Peregrine falcons mate for life, but if one of the mates dies, it gets replaced right away. They are able to reproduce starting at one to three years old. Male Peregrine Falcons bring females food during the courting and nesting season. By early March the adult pair has chosen its nest for the season. Between three and five eggs are laid around the beginning of April; the chicks hatch in early May after a month-long incubation.
After the chicks hatch, both the male and female provide food for them. The adult falcon uses its beak to rip up small pieces of meat and delicately pass them to the nestlings. When they hatch, the chicks are covered with fluffy white down and have very large feet in proportion to their bodies. But in just five or six weeks, the falcons are fully feathered and ready to fly.
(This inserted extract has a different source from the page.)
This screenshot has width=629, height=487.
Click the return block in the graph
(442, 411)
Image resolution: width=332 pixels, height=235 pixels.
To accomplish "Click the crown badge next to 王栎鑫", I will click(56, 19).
The chicks fledge (leave the nest) at about 7 weeks of age in mid-June and become independent of their parents by the beginning of August.
To date, the Fox Hall falcons have successfully raised a total of 15 chicks—12 on campus, and, prior to that, three in an abandoned mill building in downtown Lowell.
Intended for the control of agricultural insect pests, DDT traveled the food chain from insects through song birds to Peregrine Falcons, where it became concentrated. The most significant impact to the falcons was that they laid thin-shelled eggs that broke under the weight of incubation, leaving no young to replace the adults when they eventually died. By 1966, not a single nesting pair remained in the eastern United States.
DDT was banned in the U.S. in 1972 and young falcons were released on the roof of the McCormack Post Office and Court House Building in downtown Boston in 1984 and 1985. The Peregrine Falcon population began to grow, and in 1999, it was officially removed from the federal list of Endangered and Threatened Species. However, it is still on the Massachusetts state endangered list. It is illegal to harass, hunt, capture or harm them in any way.
There are now 22 pairs of Peregrine Falcons in Massachusetts, including UMass Lowell’s own pair on Fox Hall.